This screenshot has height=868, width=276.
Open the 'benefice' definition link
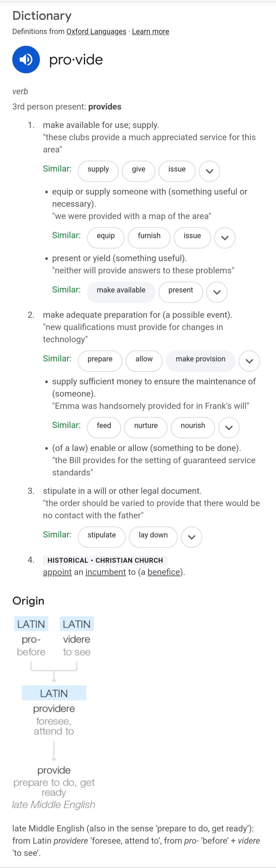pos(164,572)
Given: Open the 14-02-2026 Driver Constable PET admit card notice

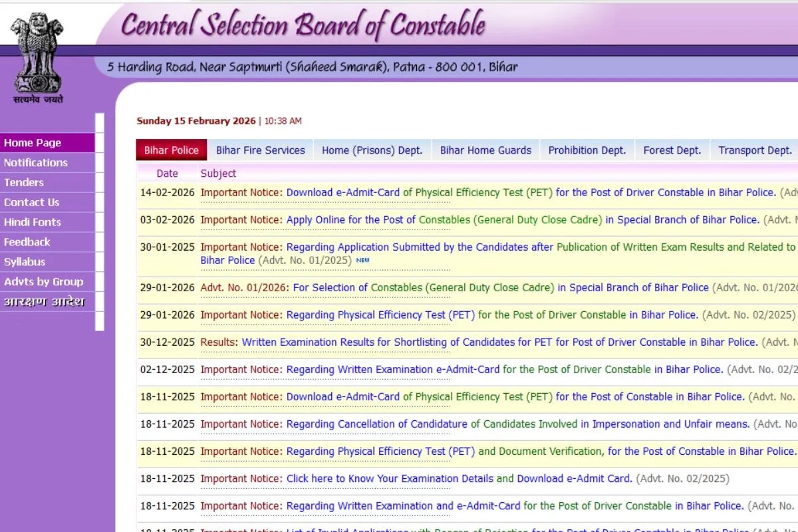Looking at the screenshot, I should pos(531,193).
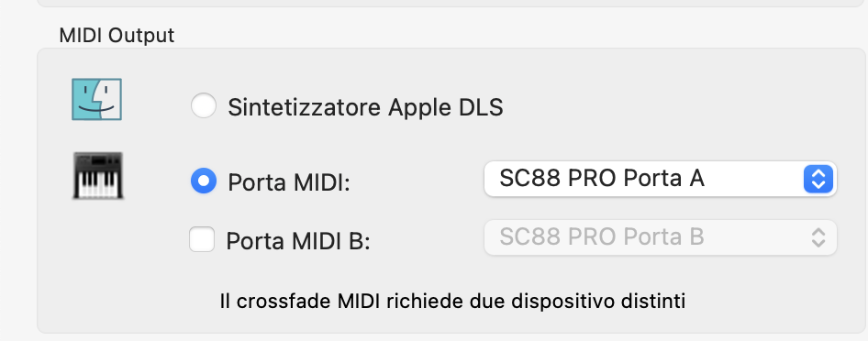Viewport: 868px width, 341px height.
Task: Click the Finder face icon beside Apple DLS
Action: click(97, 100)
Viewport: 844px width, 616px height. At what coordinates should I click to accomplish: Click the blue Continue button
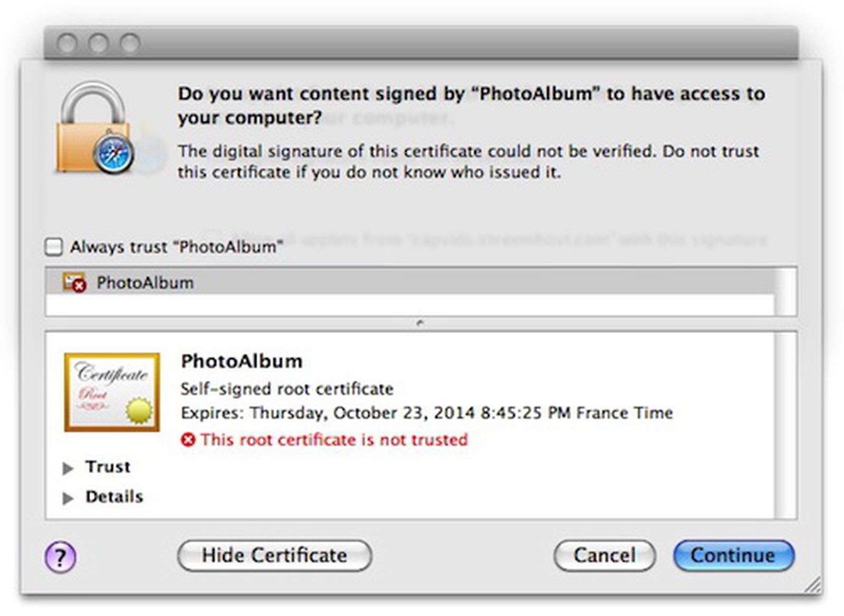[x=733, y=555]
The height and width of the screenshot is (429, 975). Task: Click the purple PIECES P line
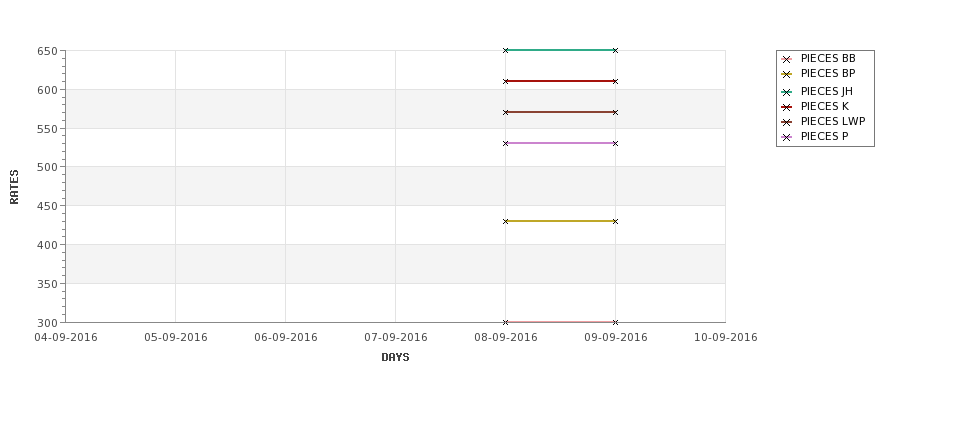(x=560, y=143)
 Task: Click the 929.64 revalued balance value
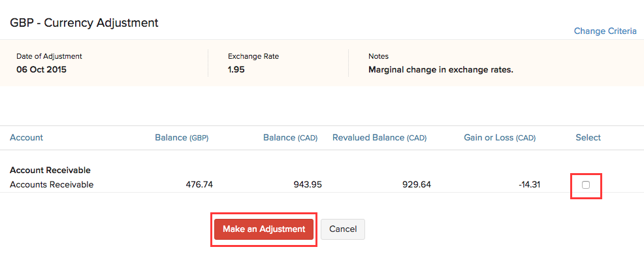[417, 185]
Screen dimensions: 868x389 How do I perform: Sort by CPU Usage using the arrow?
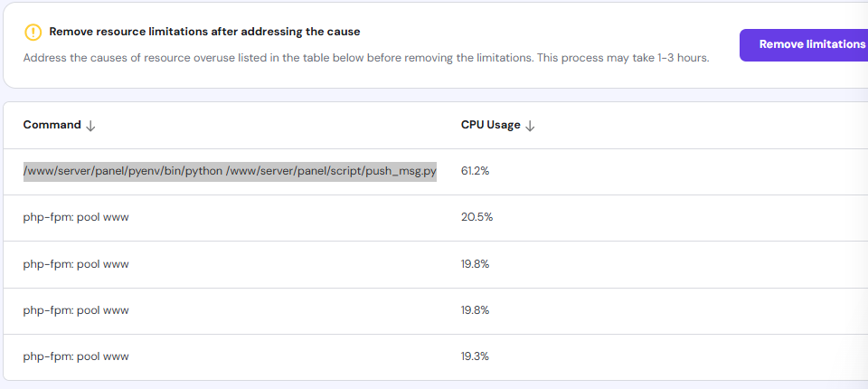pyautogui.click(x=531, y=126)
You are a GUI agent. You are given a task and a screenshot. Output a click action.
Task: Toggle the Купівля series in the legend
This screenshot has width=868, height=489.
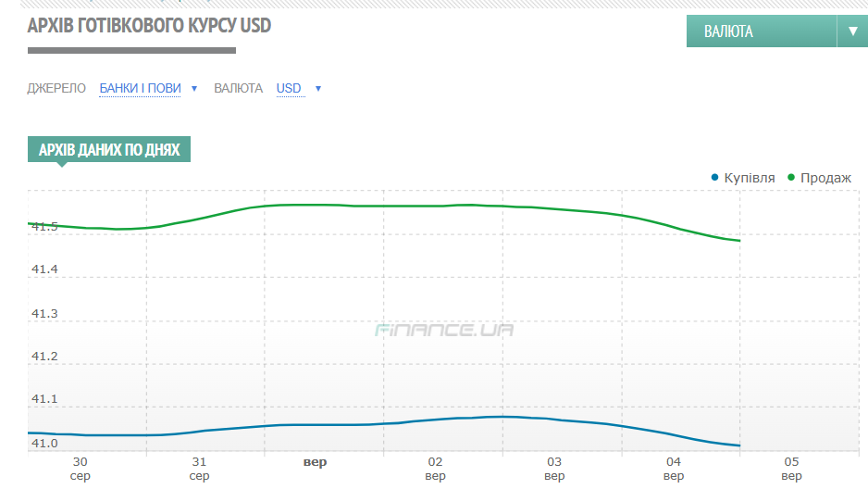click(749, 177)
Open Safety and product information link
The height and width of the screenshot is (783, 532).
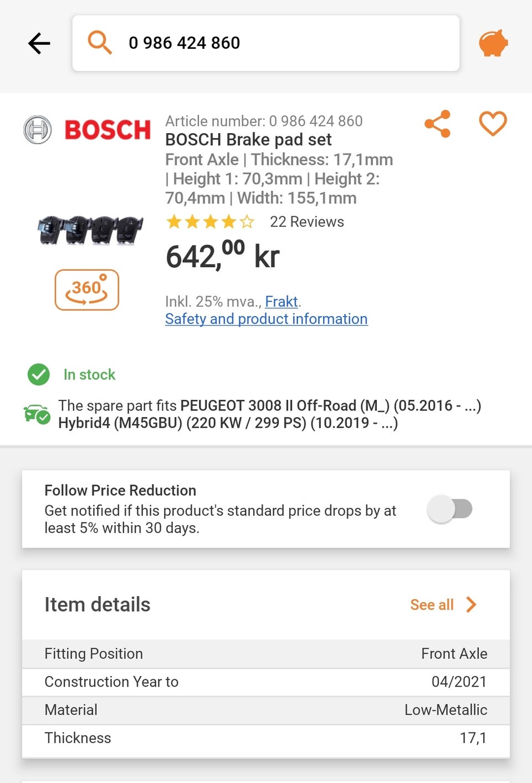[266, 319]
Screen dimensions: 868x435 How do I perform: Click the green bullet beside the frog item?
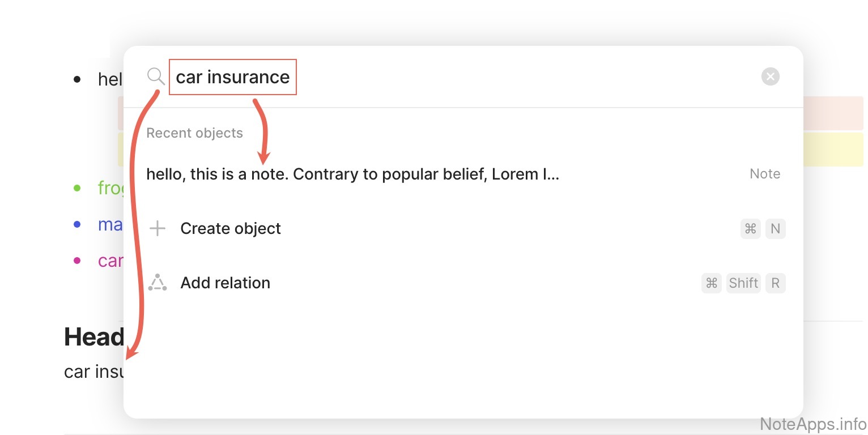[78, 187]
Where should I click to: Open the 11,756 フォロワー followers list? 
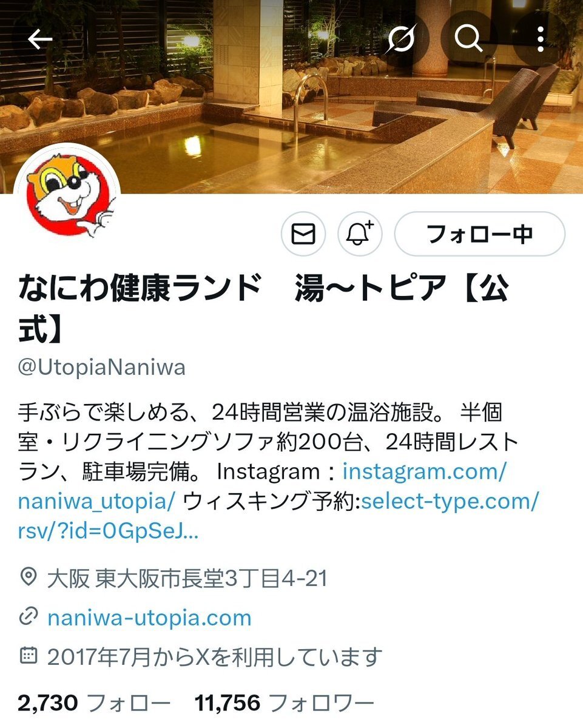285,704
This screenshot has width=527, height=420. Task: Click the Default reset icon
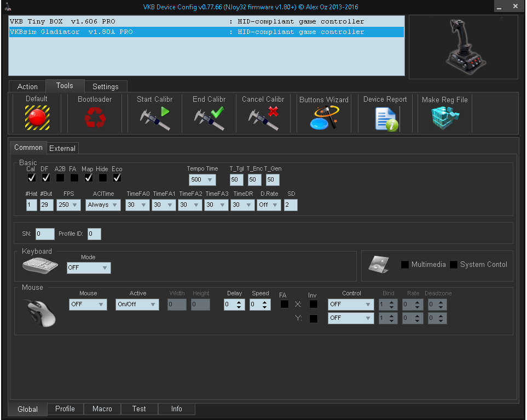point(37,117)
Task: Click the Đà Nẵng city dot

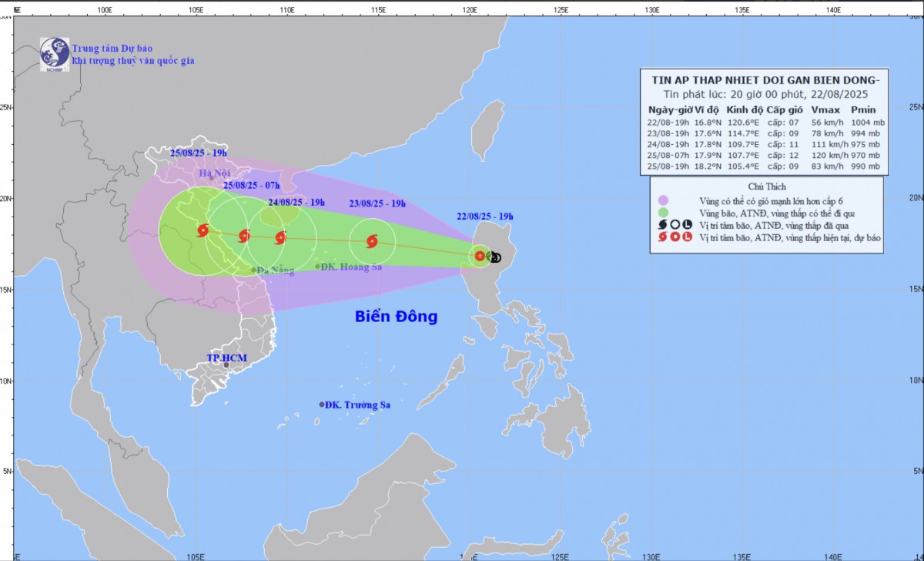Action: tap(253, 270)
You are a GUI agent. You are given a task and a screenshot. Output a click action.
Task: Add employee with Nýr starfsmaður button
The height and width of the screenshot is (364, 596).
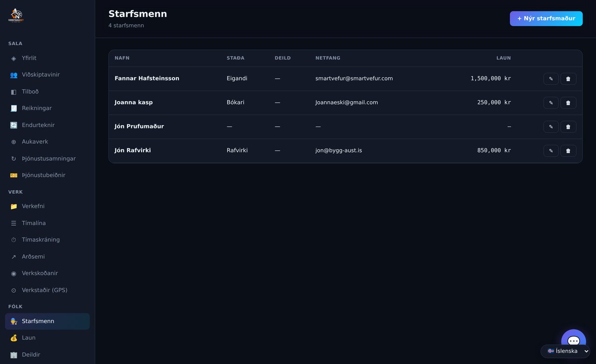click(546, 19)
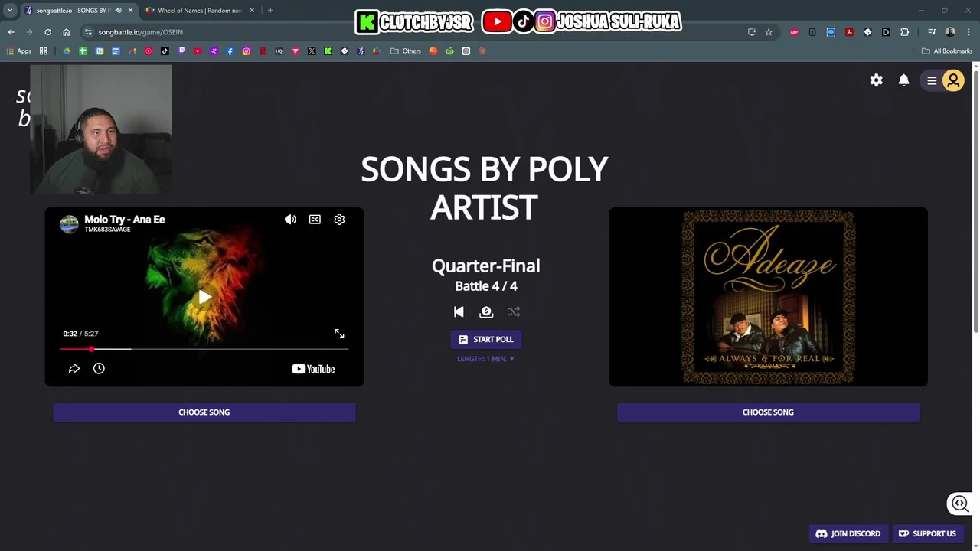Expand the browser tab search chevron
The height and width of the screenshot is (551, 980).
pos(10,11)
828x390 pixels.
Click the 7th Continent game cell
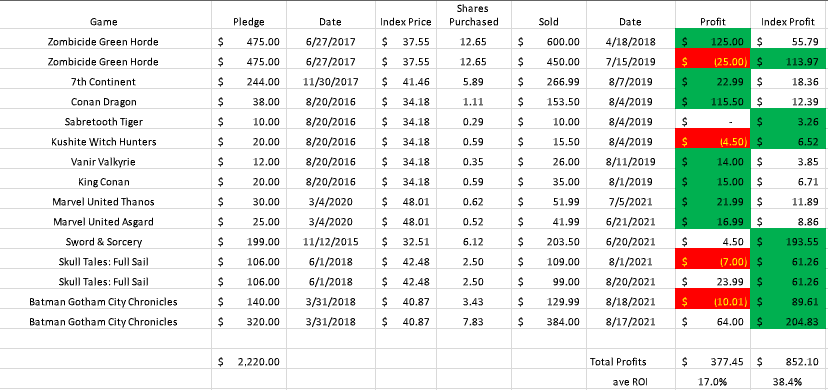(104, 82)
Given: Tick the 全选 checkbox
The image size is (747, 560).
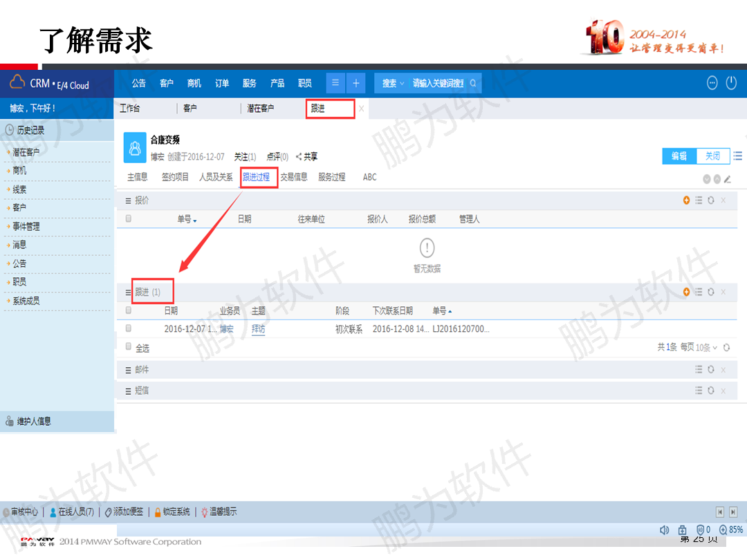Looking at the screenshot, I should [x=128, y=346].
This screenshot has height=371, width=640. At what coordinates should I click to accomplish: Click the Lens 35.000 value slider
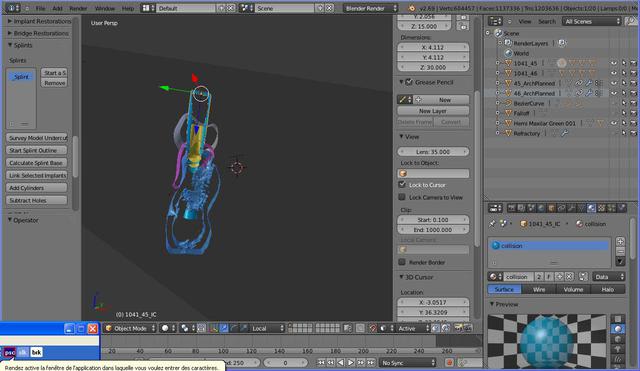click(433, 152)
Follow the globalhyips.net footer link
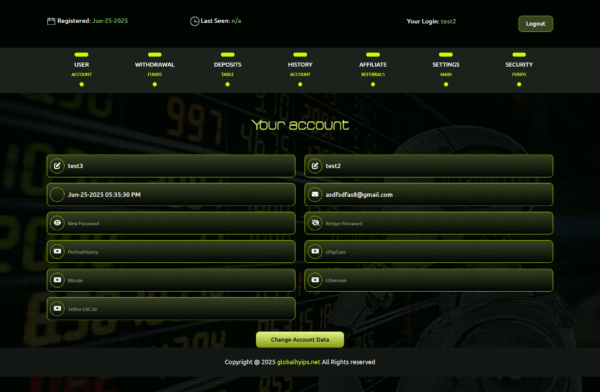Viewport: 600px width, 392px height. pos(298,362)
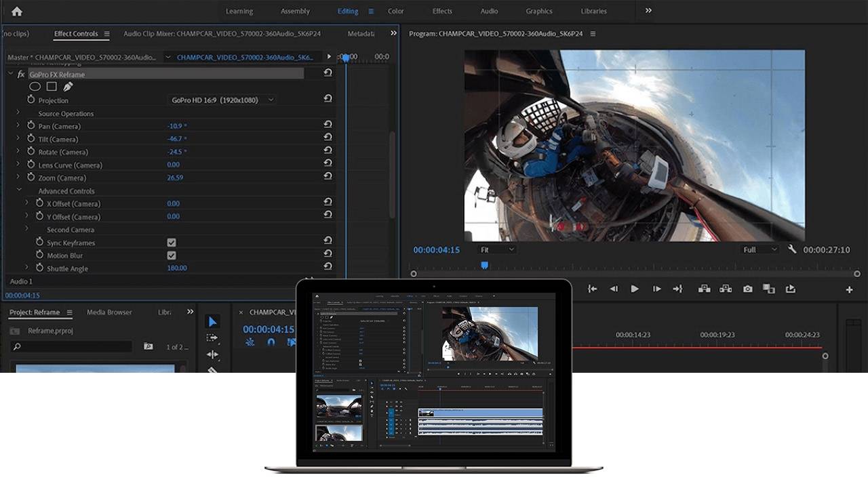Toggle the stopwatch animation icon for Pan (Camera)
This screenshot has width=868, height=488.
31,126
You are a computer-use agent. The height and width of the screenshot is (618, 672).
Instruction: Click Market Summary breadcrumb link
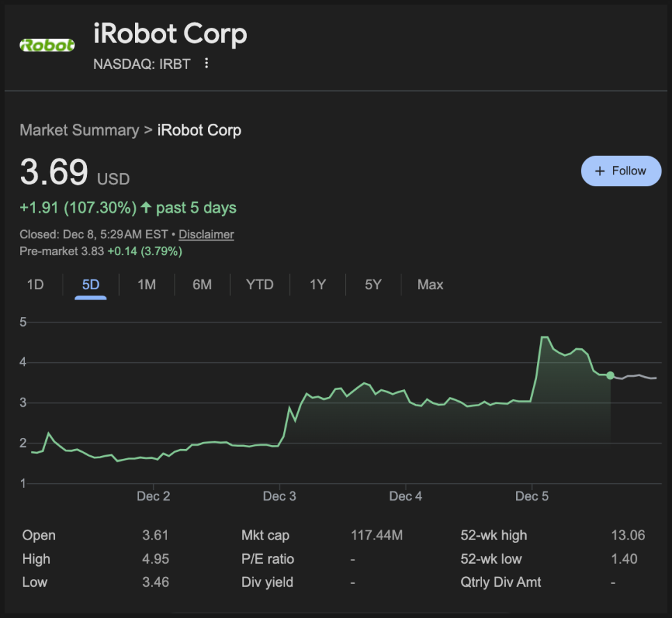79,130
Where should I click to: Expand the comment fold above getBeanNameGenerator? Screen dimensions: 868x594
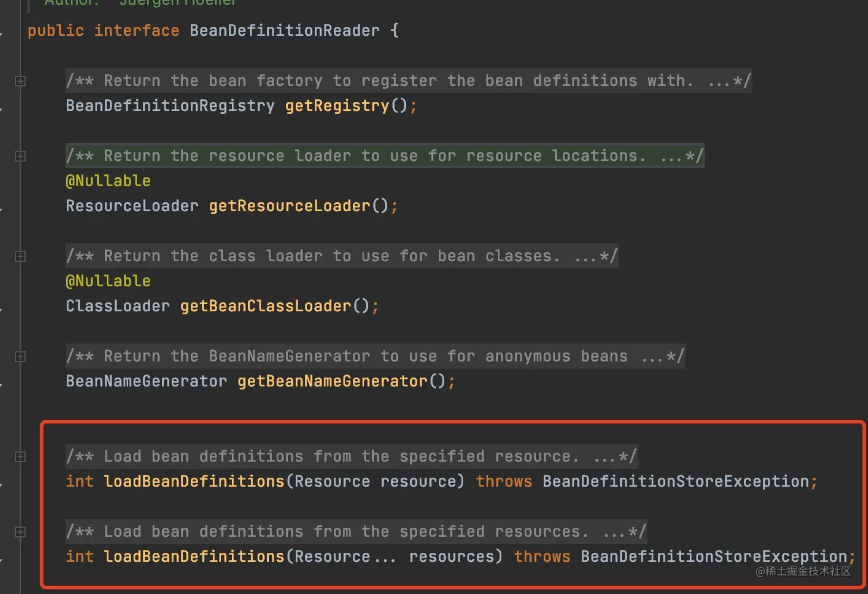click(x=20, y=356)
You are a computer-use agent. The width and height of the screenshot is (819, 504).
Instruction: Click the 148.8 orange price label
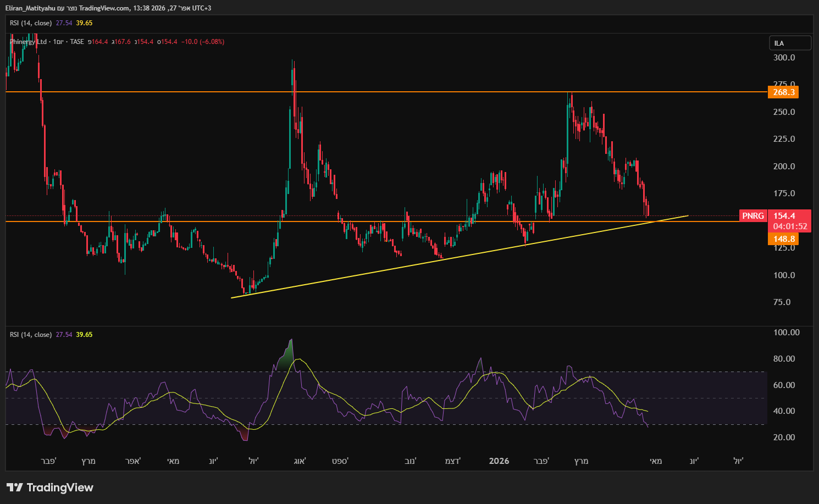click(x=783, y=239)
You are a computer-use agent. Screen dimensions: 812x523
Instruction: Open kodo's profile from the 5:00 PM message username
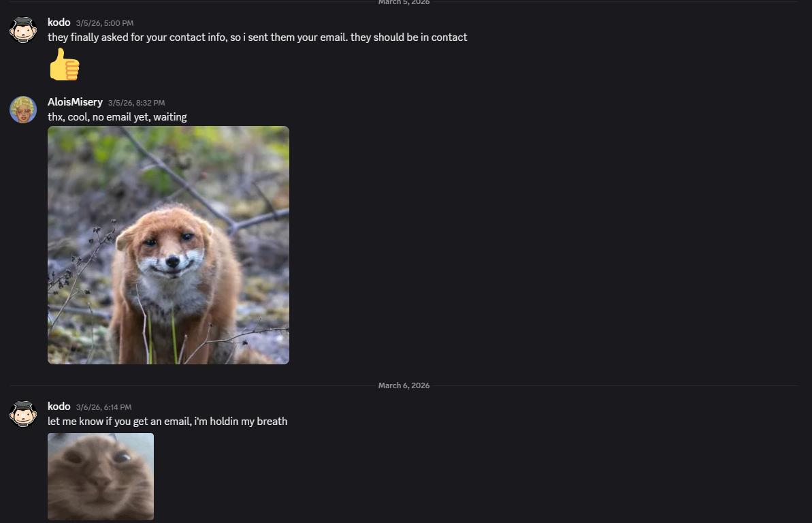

---

Your instructions:
Using the data above, copy each line that contains "computer".

Problem solution:
You are a computer-use agent. The height and width of the screenshot is (618, 672).
You are a computer-use agent. The width and height of the screenshot is (819, 504).
You are a computer-use agent. Screen dimensions: 812x523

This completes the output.